### [TASK PROMPT]
The expected output is the full data, repeated exactly, without pictures.

### [SOURCE INFORMATION]
★ ★ ★ ★ ★ ★ ★
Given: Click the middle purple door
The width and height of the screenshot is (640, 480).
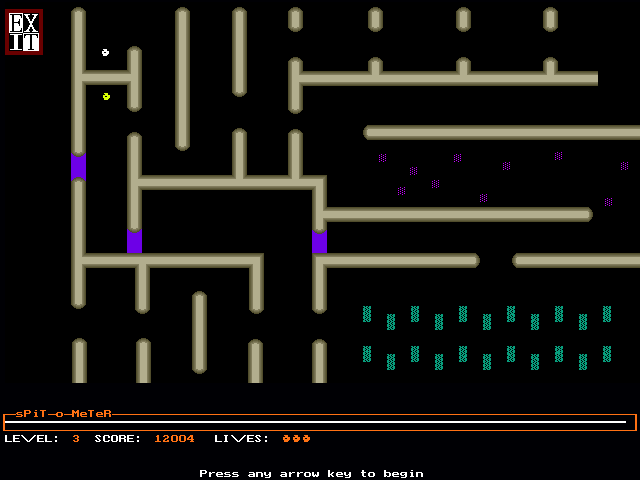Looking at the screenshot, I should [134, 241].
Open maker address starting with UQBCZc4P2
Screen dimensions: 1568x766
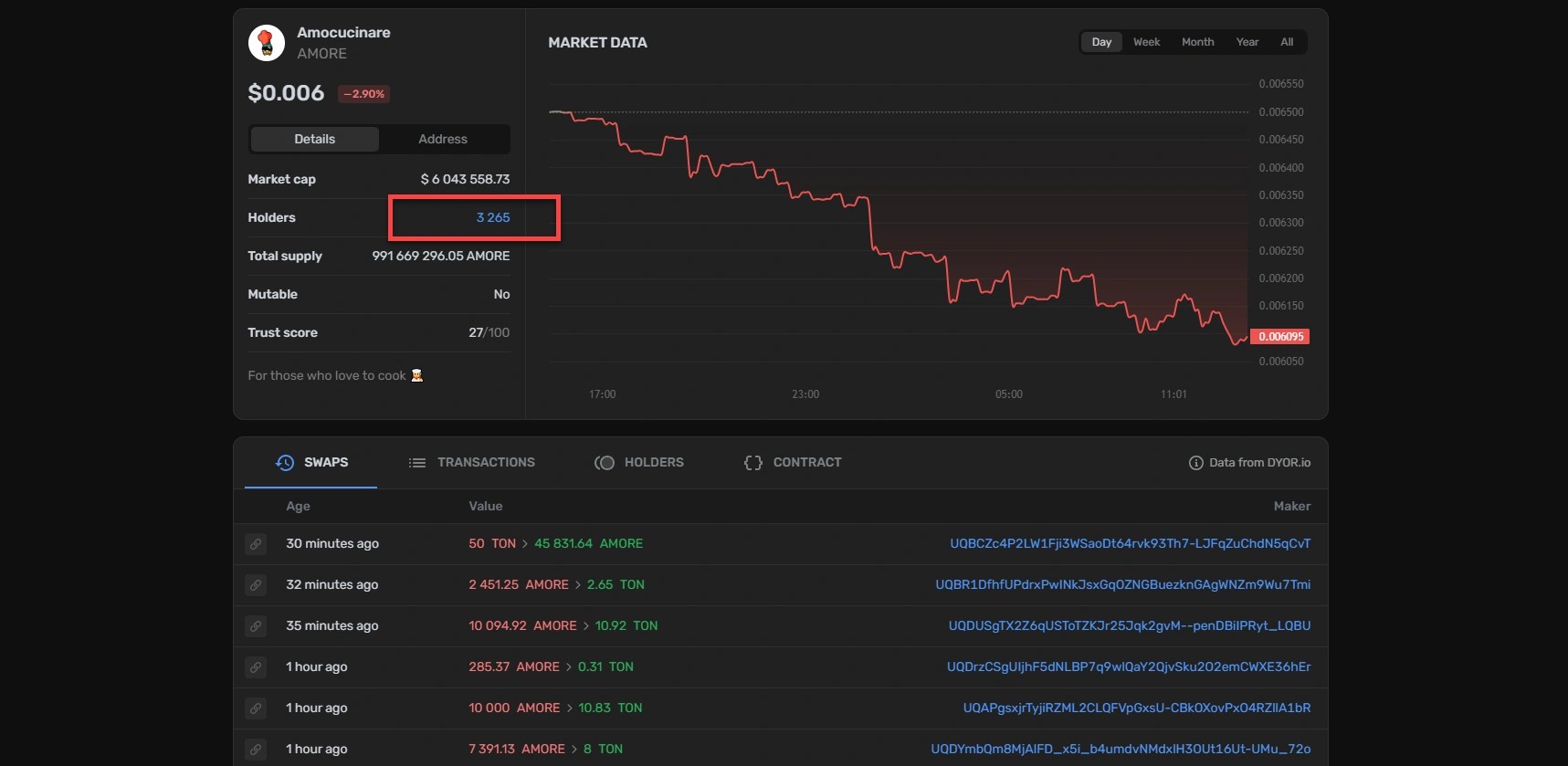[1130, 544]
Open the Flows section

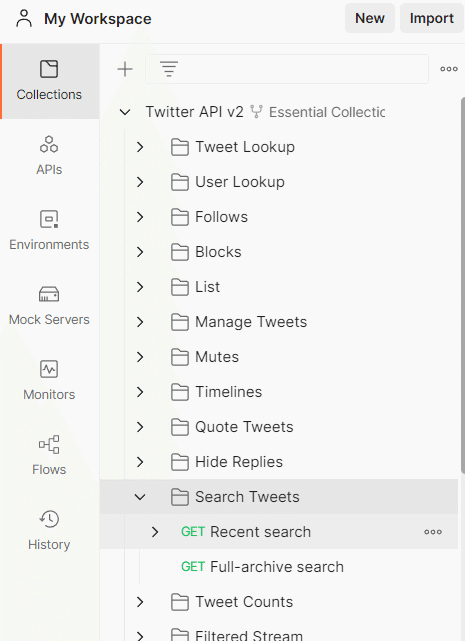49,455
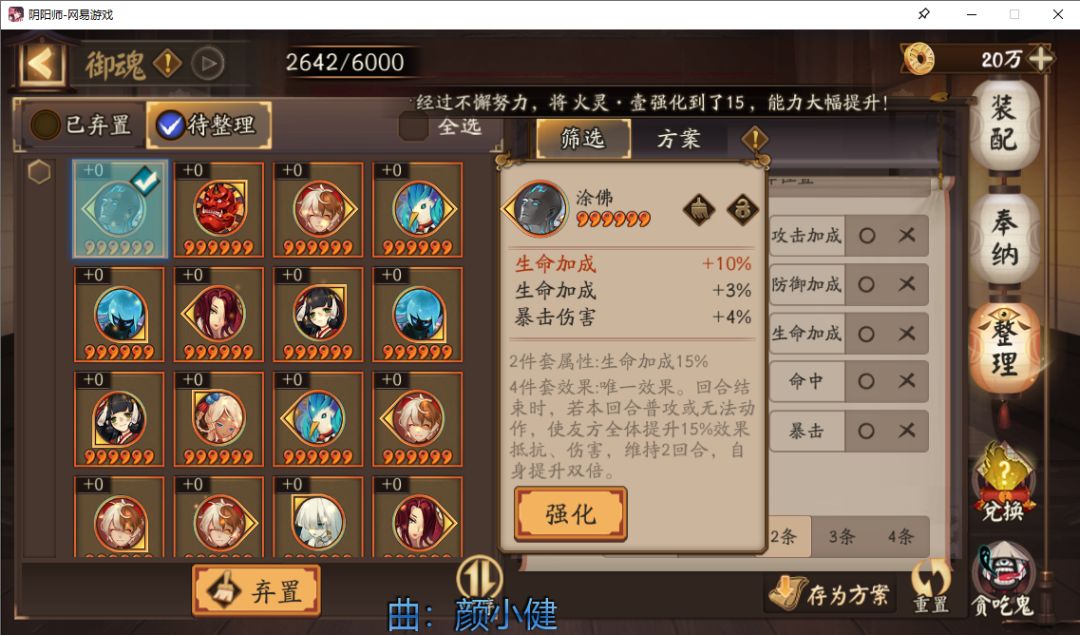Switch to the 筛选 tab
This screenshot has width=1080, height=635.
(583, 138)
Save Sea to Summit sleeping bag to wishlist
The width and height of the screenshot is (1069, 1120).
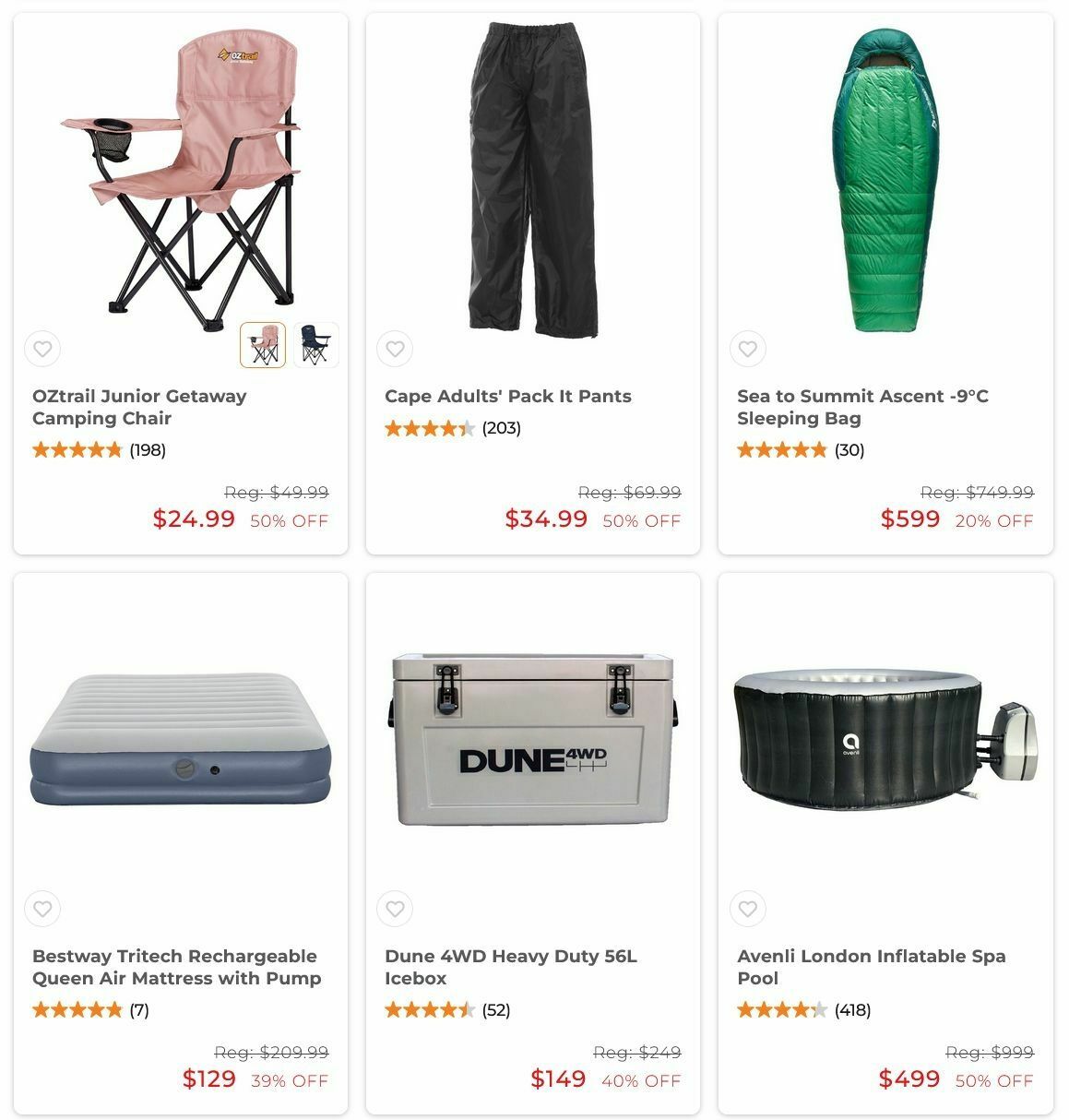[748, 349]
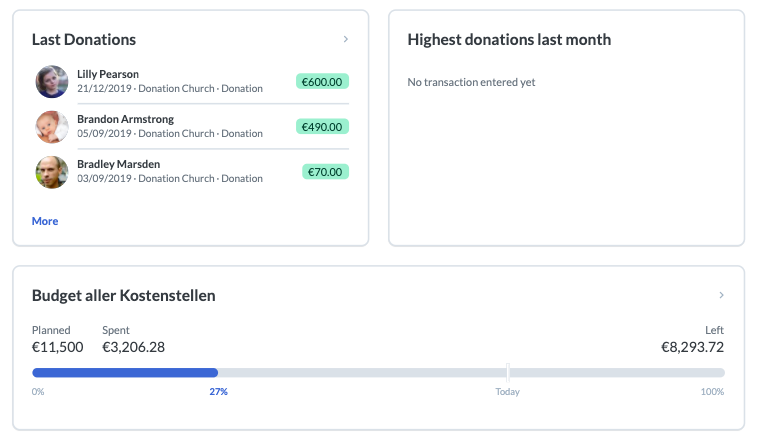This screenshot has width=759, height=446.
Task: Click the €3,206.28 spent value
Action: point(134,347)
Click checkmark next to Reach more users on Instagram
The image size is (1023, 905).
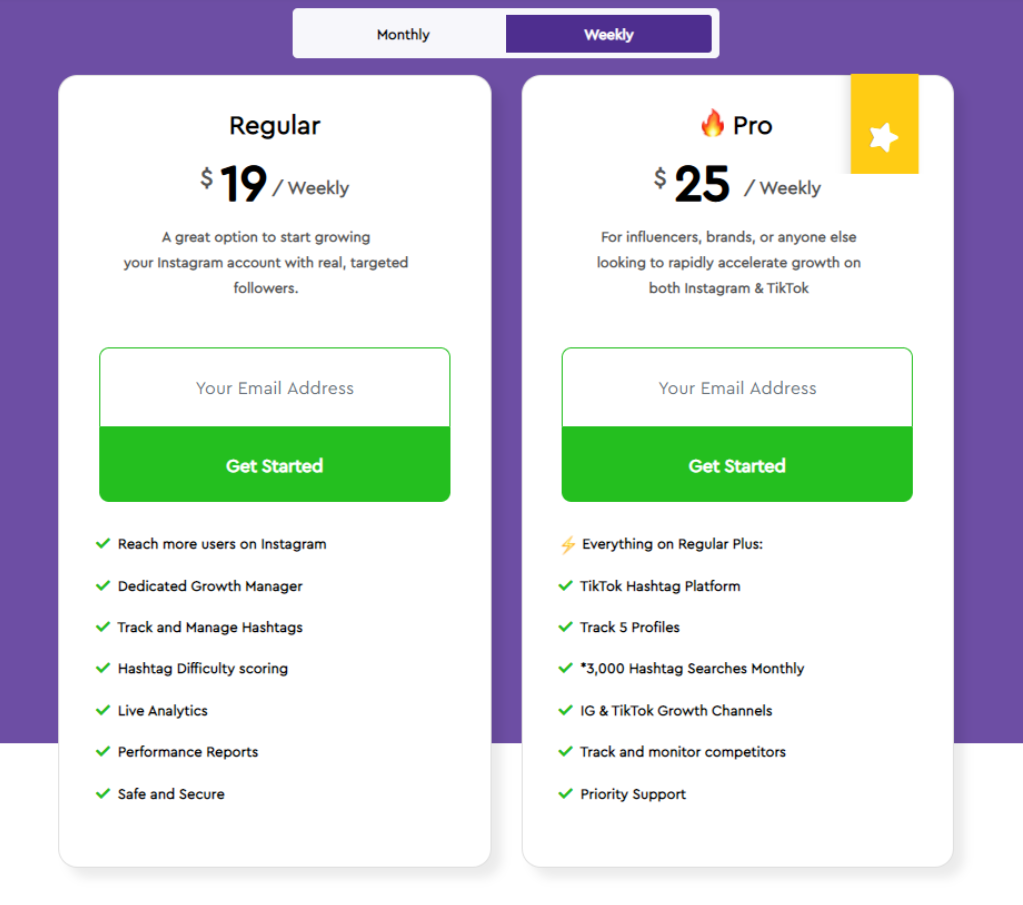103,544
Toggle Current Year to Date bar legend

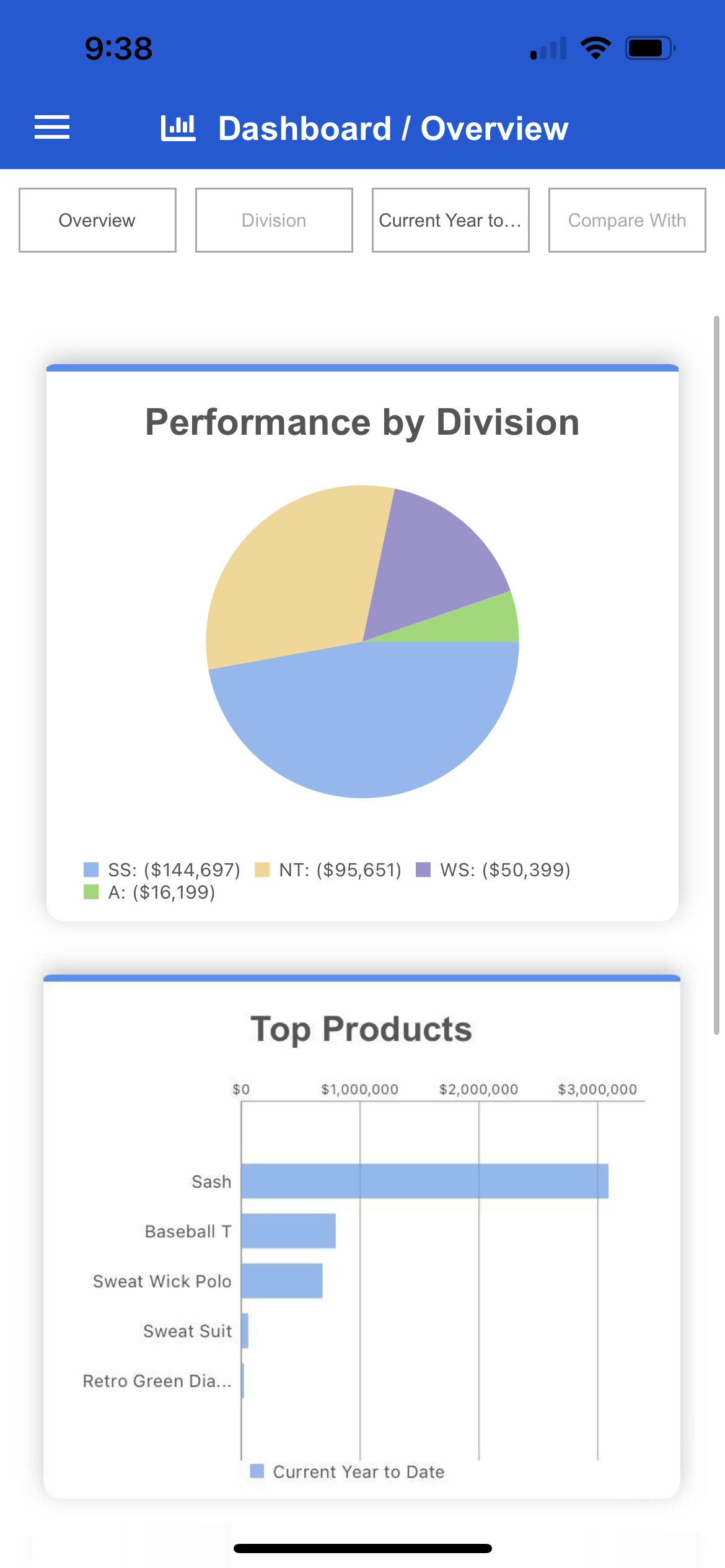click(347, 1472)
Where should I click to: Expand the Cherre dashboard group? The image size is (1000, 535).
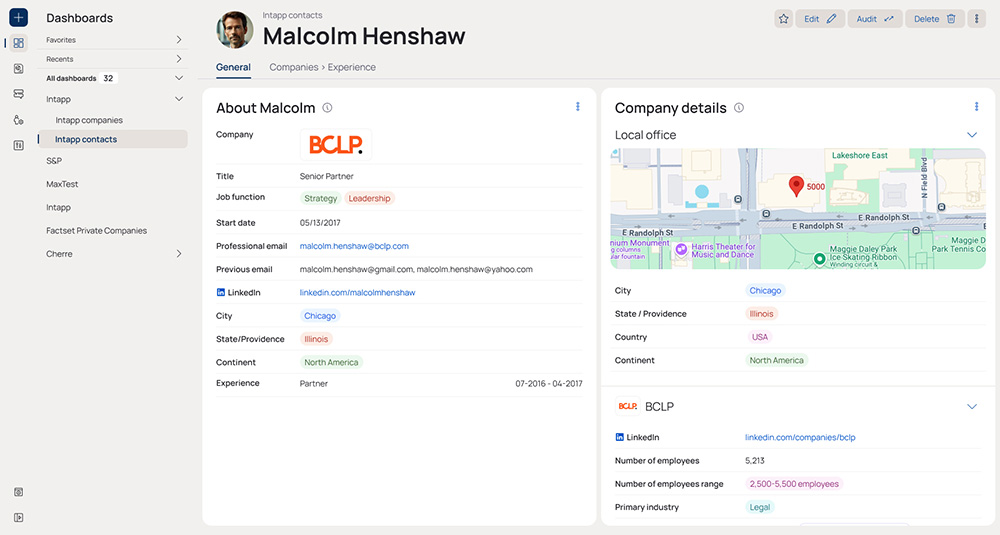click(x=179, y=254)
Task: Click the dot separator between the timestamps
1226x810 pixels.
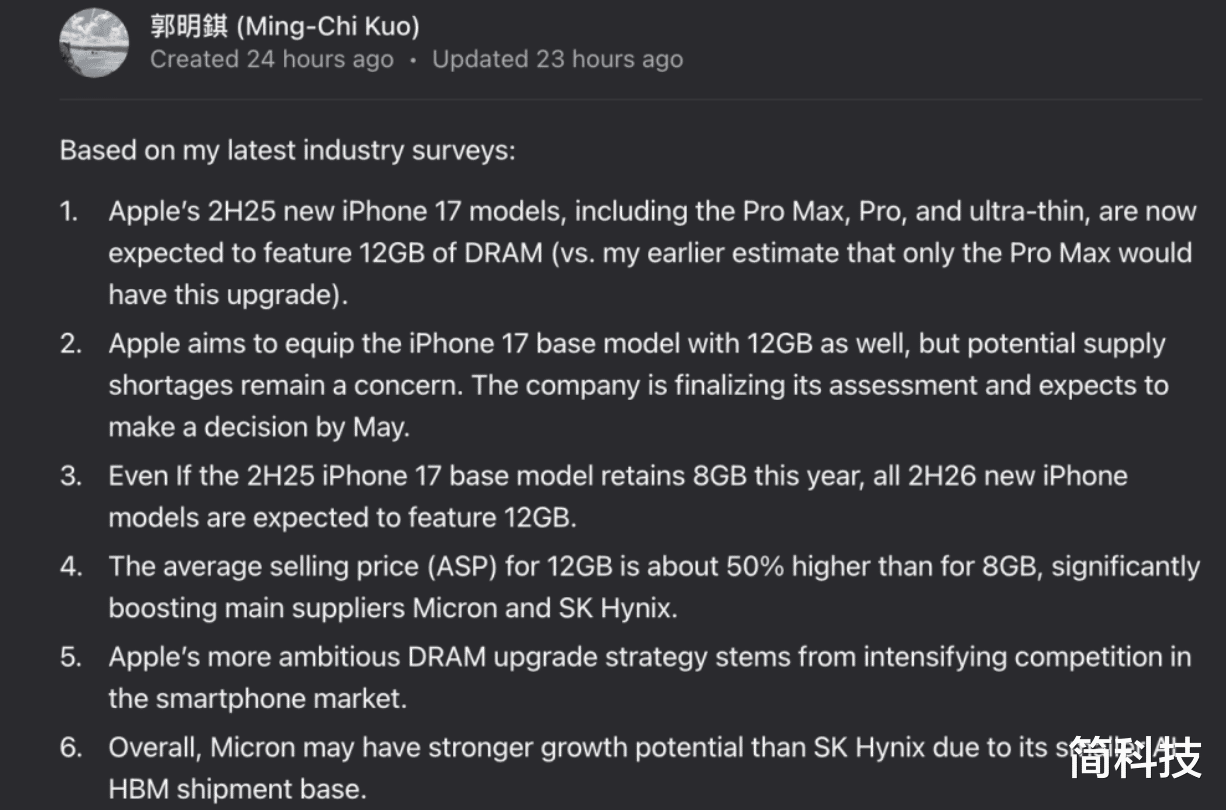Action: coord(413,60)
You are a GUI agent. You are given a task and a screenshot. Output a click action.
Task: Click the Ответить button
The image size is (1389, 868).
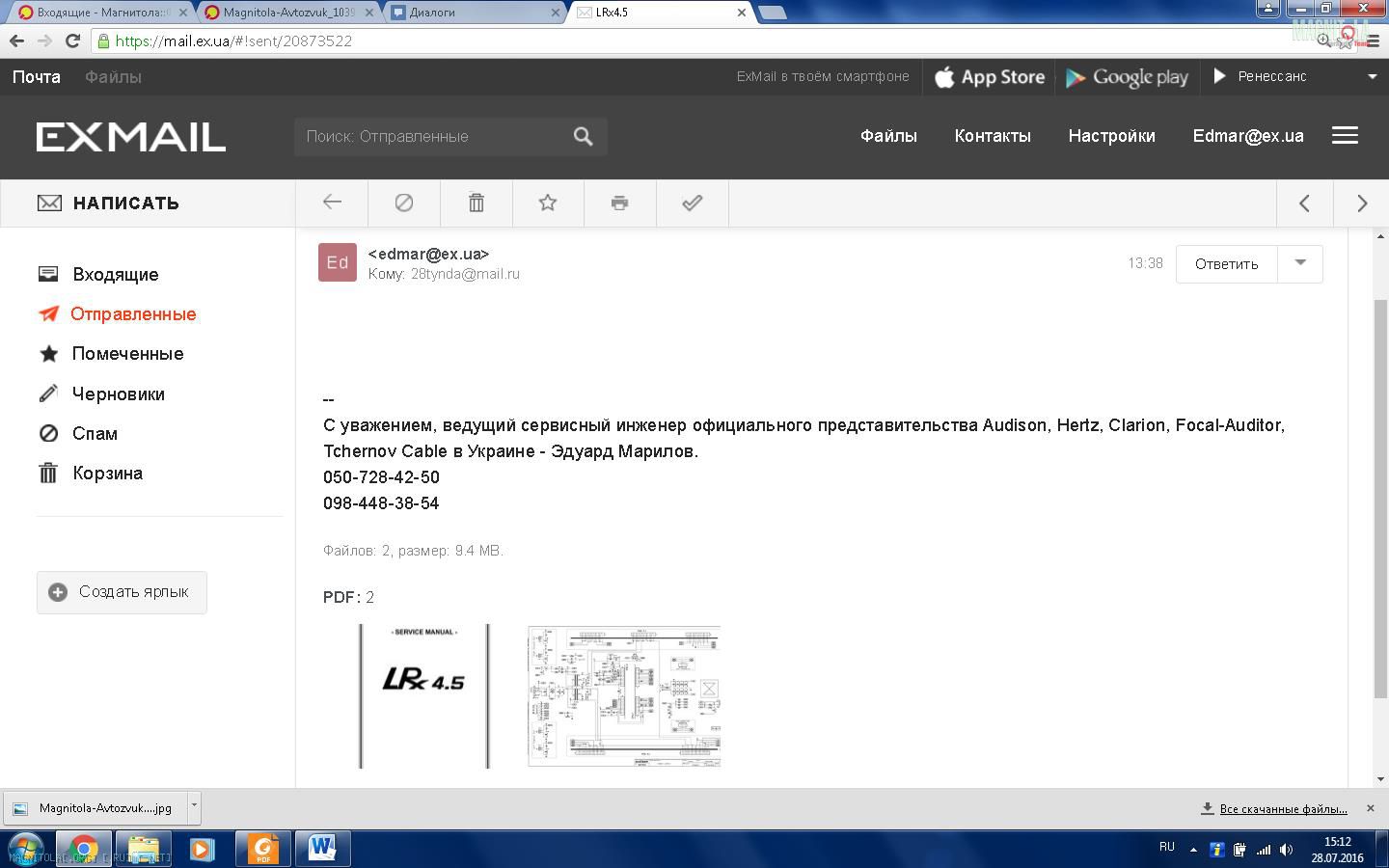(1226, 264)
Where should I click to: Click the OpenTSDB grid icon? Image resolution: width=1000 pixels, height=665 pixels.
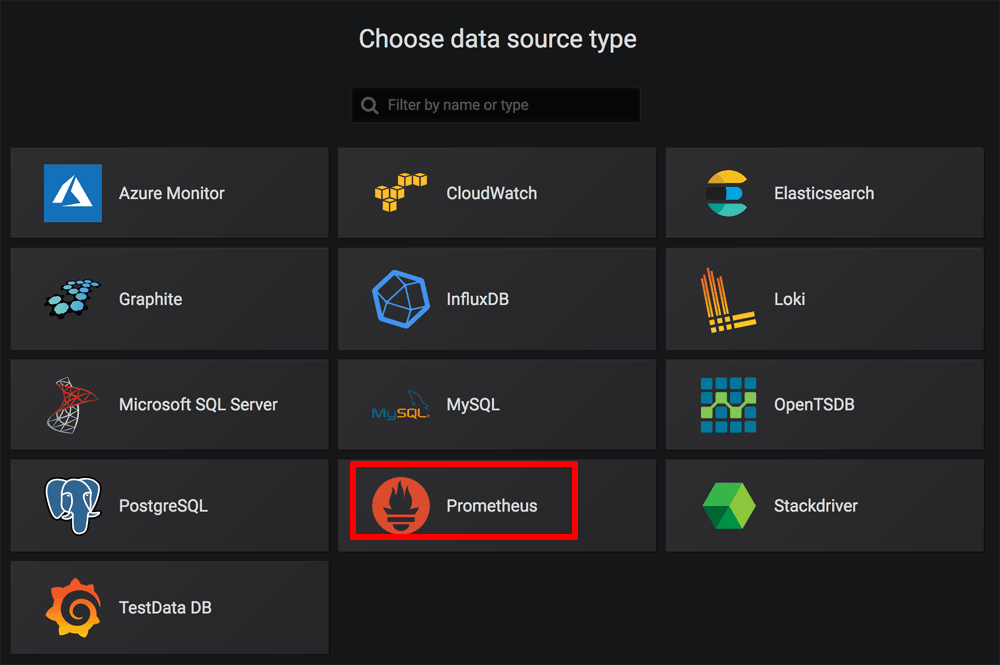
★ ★ ★ ★ ★ ★ ★
### [WRITTEN ANSWER]
Given: Click the middle purple door
The width and height of the screenshot is (640, 480).
Looking at the screenshot, I should [134, 241].
Open maker address starting with UQBCZc4P2
Screen dimensions: 1568x766
[1130, 544]
Open the Flows section

49,455
Switch to the 筛选 tab
This screenshot has width=1080, height=635.
(583, 138)
Save Sea to Summit sleeping bag to wishlist
The width and height of the screenshot is (1069, 1120).
[748, 349]
This screenshot has width=759, height=446.
Task: Click the €3,206.28 spent value
Action: point(134,347)
Click checkmark next to Reach more users on Instagram
The image size is (1023, 905).
103,544
Toggle Current Year to Date bar legend

click(347, 1472)
Where should I click to: Expand the Cherre dashboard group? The image size is (1000, 535).
click(x=179, y=254)
Task: Click the dot separator between the timestamps
1226x810 pixels.
Action: coord(413,60)
You are a GUI agent. You are given a task and a screenshot. Output a click action.
Task: Click the Ответить button
The image size is (1389, 868).
(1226, 264)
Where should I click to: Click the OpenTSDB grid icon? Image resolution: width=1000 pixels, height=665 pixels.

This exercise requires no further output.